NEW PHASE THREE DATA
In March 2017, the U.S. Food and Drug Administration (FDA) approved dupilumab injection, with or without topical corticosteroids, for the treatment of adults with moderate to severe eczema atopic dermatitis when topical therapies don’t provide adequate control or are inadvisable.
That approval was based in part on safety and efficacy data from three placebo-controlled clinical trials including a total of 2,119 adult participants with moderate to severe AD that was not adequately controlled by topical medication.
Similar to what was seen in those previous trials, the phase three study presented at EADV (known as CAFÉ) show that dupilumab with topical corticosteroids significantly improved overall measures of disease severity, including lesions, itch, quality of life measures and symptoms of anxiety and depression, with a safety profile consistent with what was previously observed for this agent.
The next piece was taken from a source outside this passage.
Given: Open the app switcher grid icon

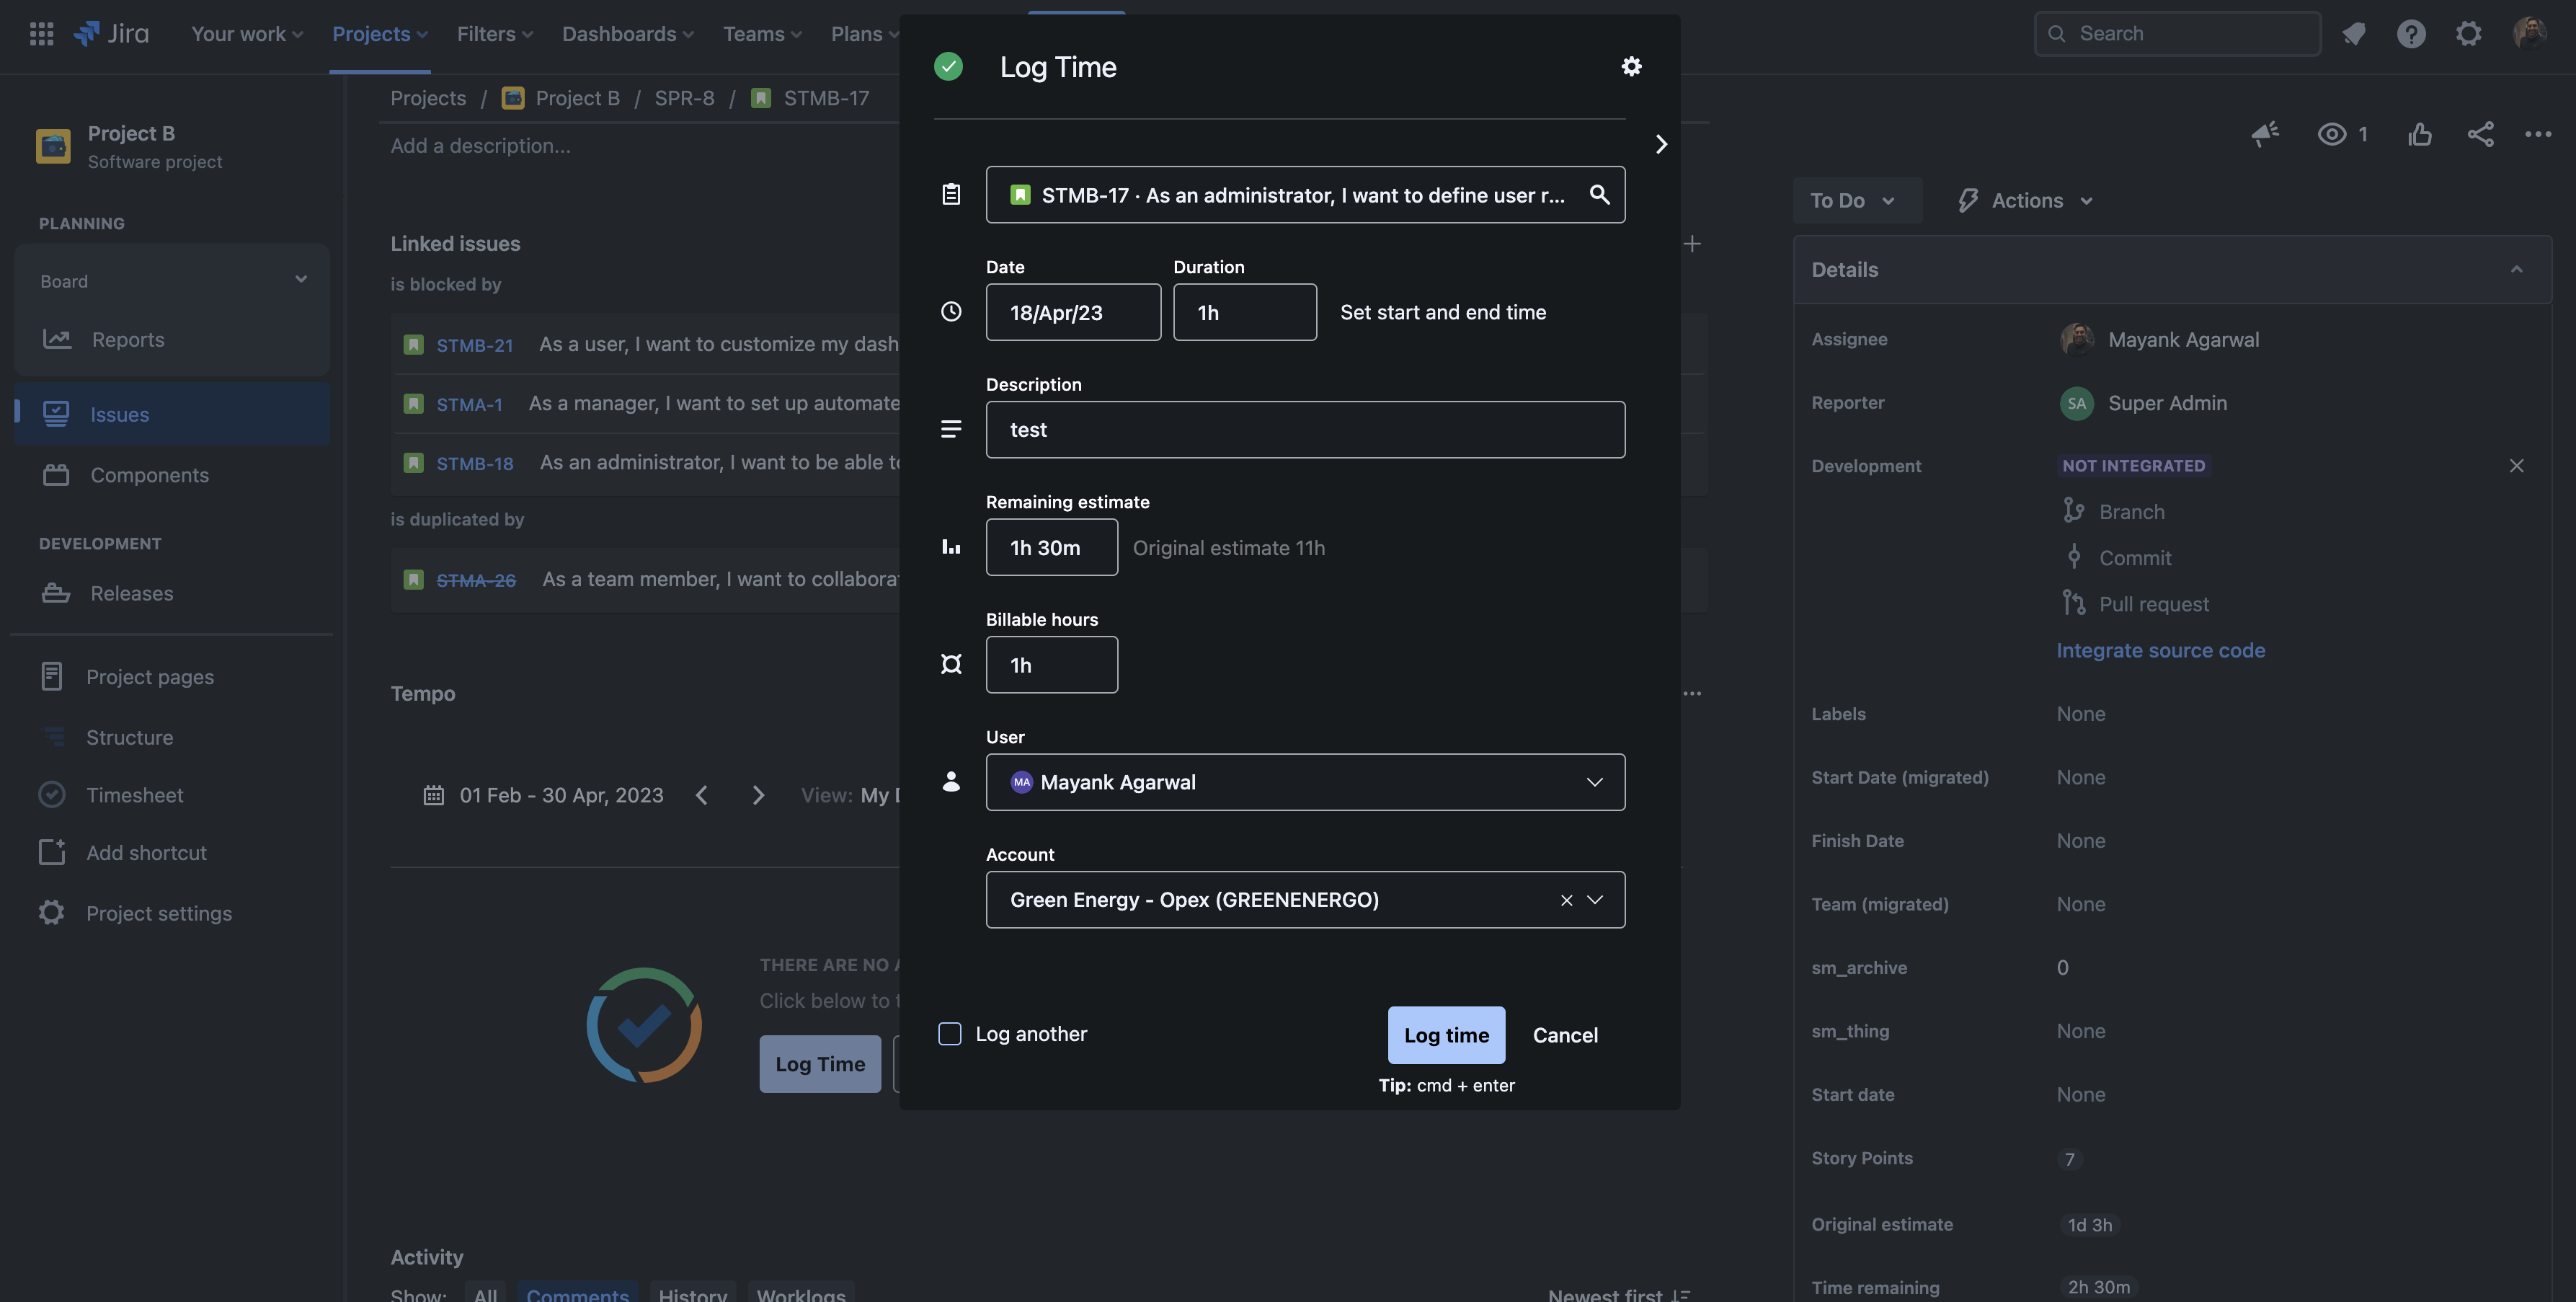Looking at the screenshot, I should point(41,34).
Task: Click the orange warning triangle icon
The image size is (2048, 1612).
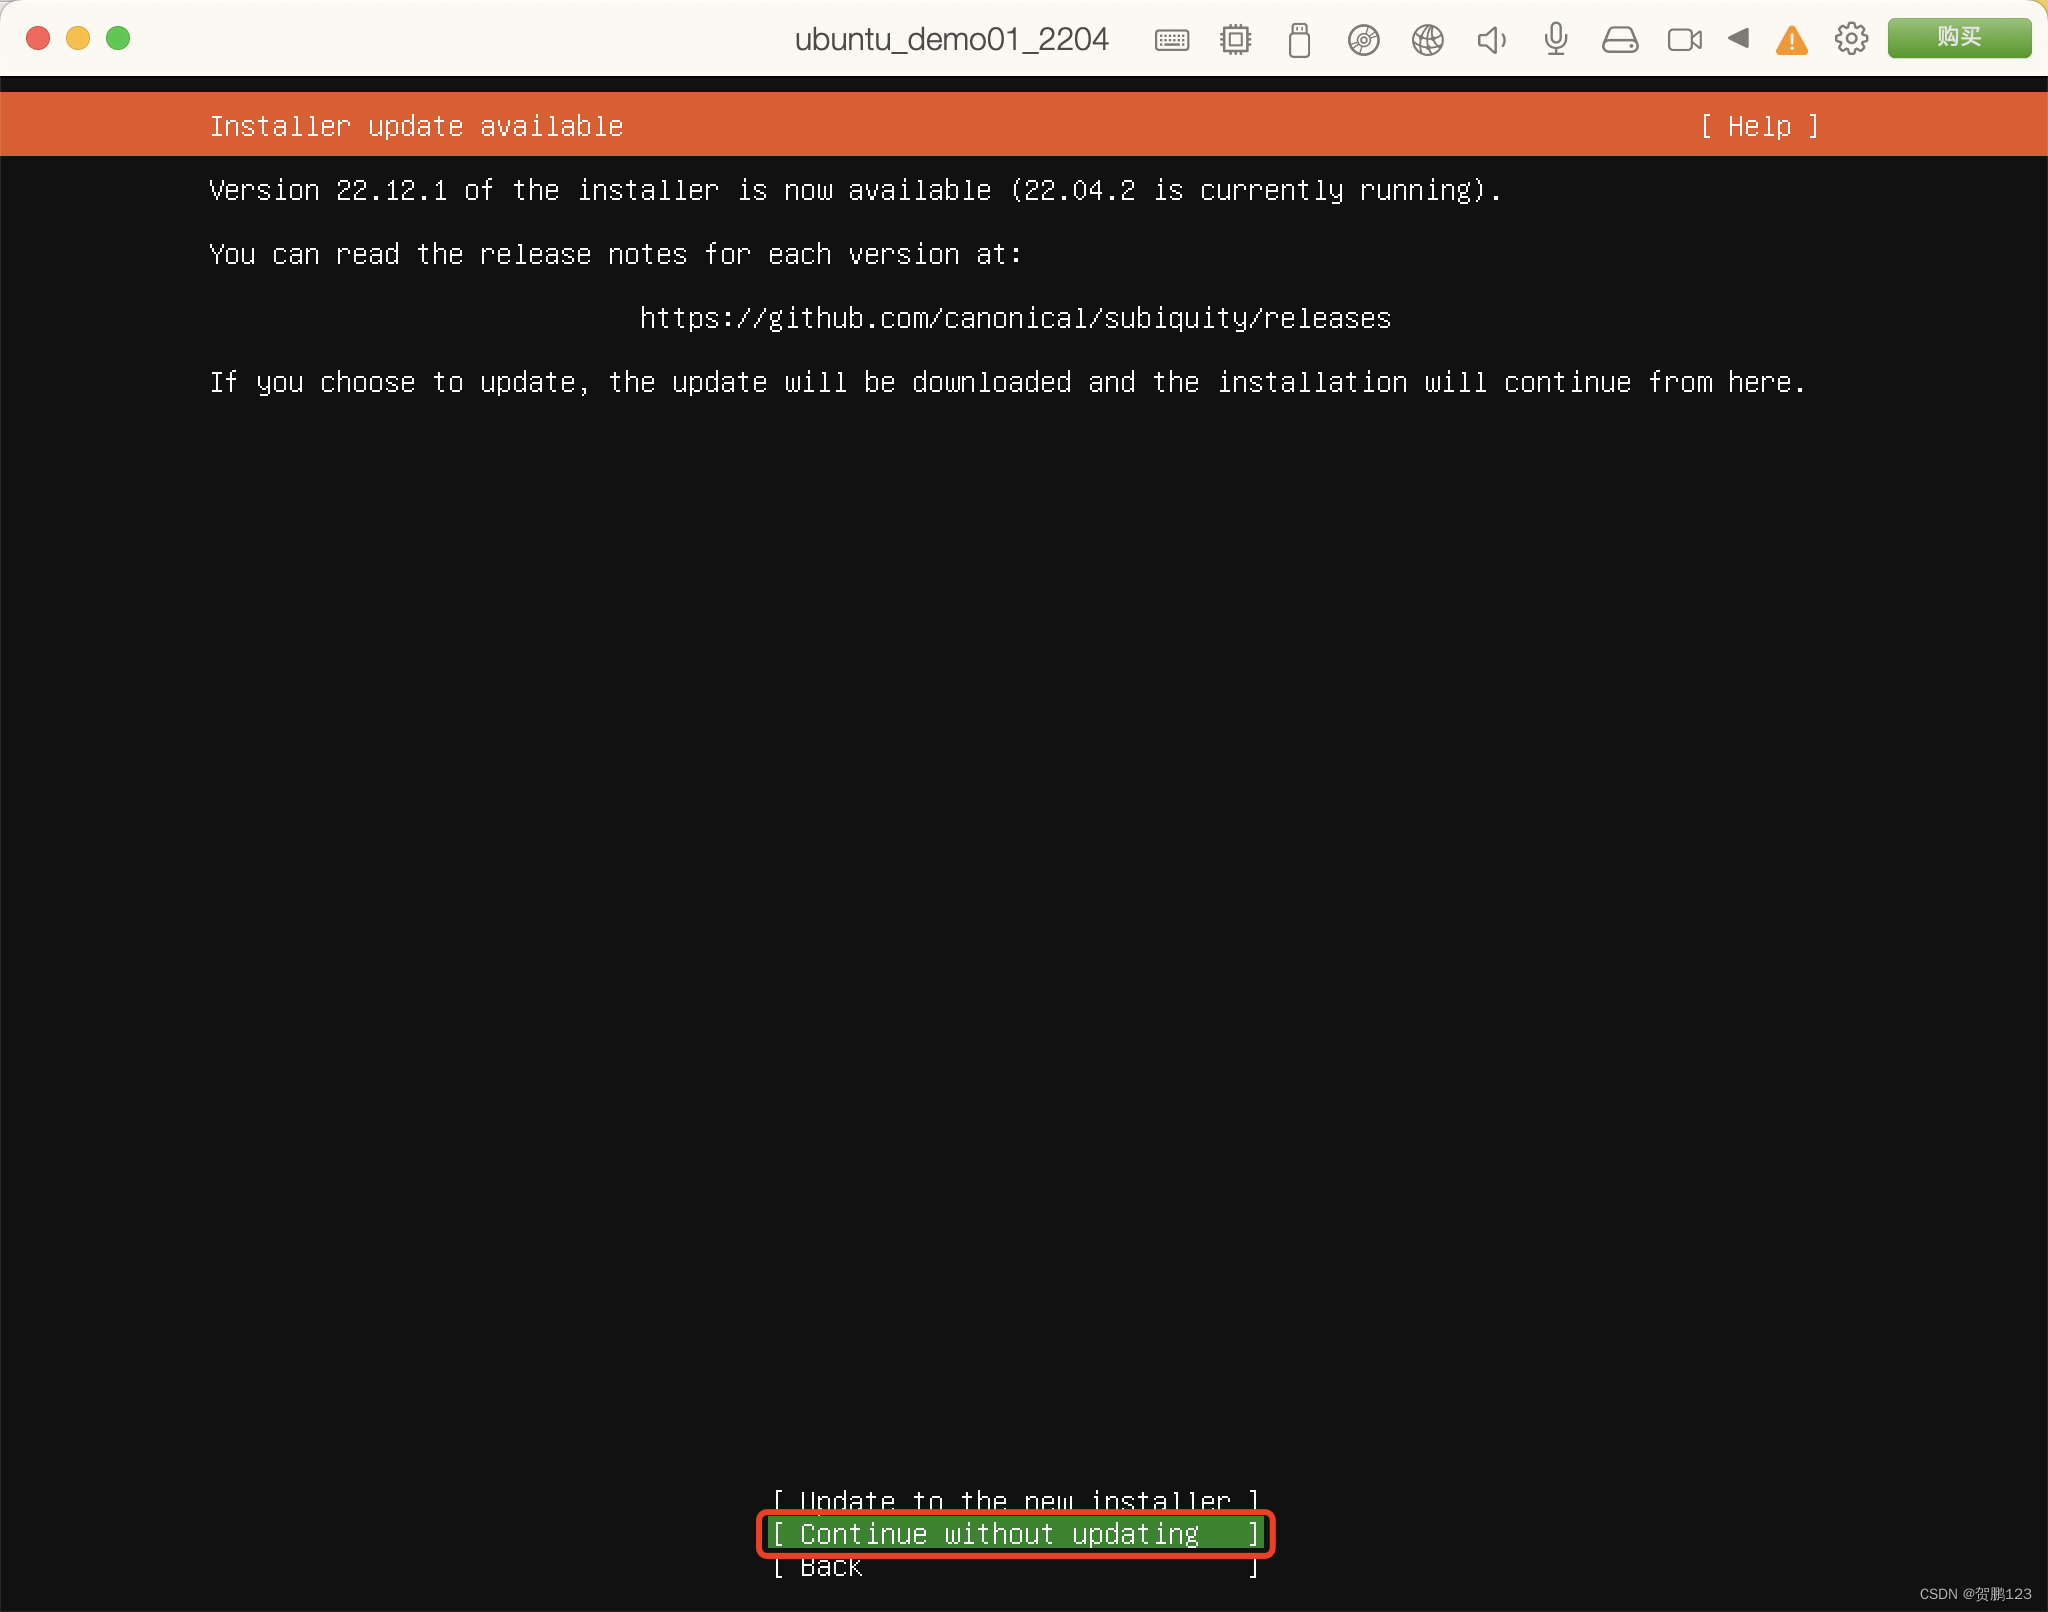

The primary endpoint in the CAFÉ study was the proportion of patients achieving a 75% or greater improvement in Eczema Area and Severity Index (EASI-75) score at 16 weeks from baseline. Investigators reported that 59% of patients receiving dupilumab plus TCS achieved EASI-75, compared with 30% of patients receiving placebo plus TCS (P < 0.0001). Secondarily, they found that the mean percent change improvement in EASI was 78% and 80%, respectively, for patients receiving dupilumab weekly and every 2 weeks, respectively, compared with 47% in the placebo arm (P < 0.0001).
The proportion of patients reporting an adverse event was similar among dupilumab and placebo treatment arms, according to Dr. Thaçi. Conjunctivitis was more frequent in patients who received dupilumab with TCS, with 16% and 28% reported in the dupilumab weekly and every 2 weeks groups, versus 11% for the placebo arm.
“Dupilumab and cyclosporine A have not been evaluated in a head-to-head trial, so we cannot compare their safety profiles objectively,” Dr. Thaçi said. “However, with dupilumab we do not observe serious or severe infections, no liver or kidney nephrotoxicity, and no limitation of treatment due to comorbidities and concomitant medication. All of these are known side effects of CSA, which limits the use of CsA in a real world population.”